Don't bitch if you can't afford it. There are plenty who can. Yetis are so common in SoCal that I wouldn't really want one just because it's not unique enough. Same could be said for Porsches though Smile
  • + 0
 I don't get it though, what's the difference. What are the improvements in a $10k trail bike over a $4.5k one? It's marginal. Improve your body and skills. Lots of consumer wh*res in Calfiornia who would over pay for anything whether its quinoa or a G-Wagon.
  • + 1
 @Dogl0rd: There's a $5,200 one. Why did you immediately reference the highest build?
  • + 11
 yeti, now introducing the new metric naming
  • + 7
 Geometry for comparison purposes:
geometrygeeks.bike/bike/yeti-sb130-2019

This was leaked to us weeks ago... glad to finally release it to the world! I want one Smile
  • + 5
 I ride a DB Release with 150mm front and 130mm rear, slack geo. After two years of everything from xc to bike parks, I'm convinced the 150-130mm suspension combo is one of, if not the best, suspension platforms for the elusive "all-around bike."
  • + 4
 I gotta say, I had a SB5.5 Turq 2017 and there was the most microscopic hairline 2 mm long "crack" in the gellcoat.
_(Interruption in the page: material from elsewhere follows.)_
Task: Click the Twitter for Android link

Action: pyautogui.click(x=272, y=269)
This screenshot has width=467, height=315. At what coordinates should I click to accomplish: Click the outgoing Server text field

Not the carbon. Took a pic of it magnified, had th local shop check it out and they said nothing to worry about but would send it to Yeti if it made me feel better. Yeti said nothing to worry about but better be safe than sorry and sent a brand new frame and the local shop shaped everything out and rebuilt it for free.

I'd buy another Yeti in a heart beat based just on that experience, and not only the that but for a 140/160 29er that thing climbed like an XC bike and was a monster downhill. I regret selling it, but I'm OCD with bikes that way and have ket my eye out for a used one because it was the most well rounded bike I've ever owned.
  • + 1
 LOVE MY SB5.5t! Love the SB150 geometry ... can't justify upgrading though. This also looks real sweet but I'd want the extra 20mil and slacker HA. Still...this looks to be a real nice ride.
  • + 8
 Quick!! Everyone list your 4.5 for sale immediately. But message me first.
  • + 0
 This sparks the question. Is this a replacement for the 5.5 or 4.5....or both? The article seems to indicate that the SB130 is a replacement for the 5.5....but based on the model line up, it's really a replacement for the 4.5.
  • + 1
 @thefazz: It's definitely the 5.5 replacement. The 100 is the 4.5 replacement, then the 150 is not a replacement for anything. Just an addition to their lineup.
  • + 4
 @dualsuspensiondave: I thought the 100 was the ASR replacement.
  • + 0
 Man, from a pure asthetics stand point, I’m just not a fan of the new frame design. Also, the 5.5 and 4.5 geometry was spot on for riding in the ozarks.
  • + 1
 @thefazz: I don't think so as the geo is almost the exact same as the 4.5 but with a longer reach. They also pointed out that it's not meant to be an XC bike, but a capable trail bike.
  • + 6
 "Climbs well, descends like bat outta hell"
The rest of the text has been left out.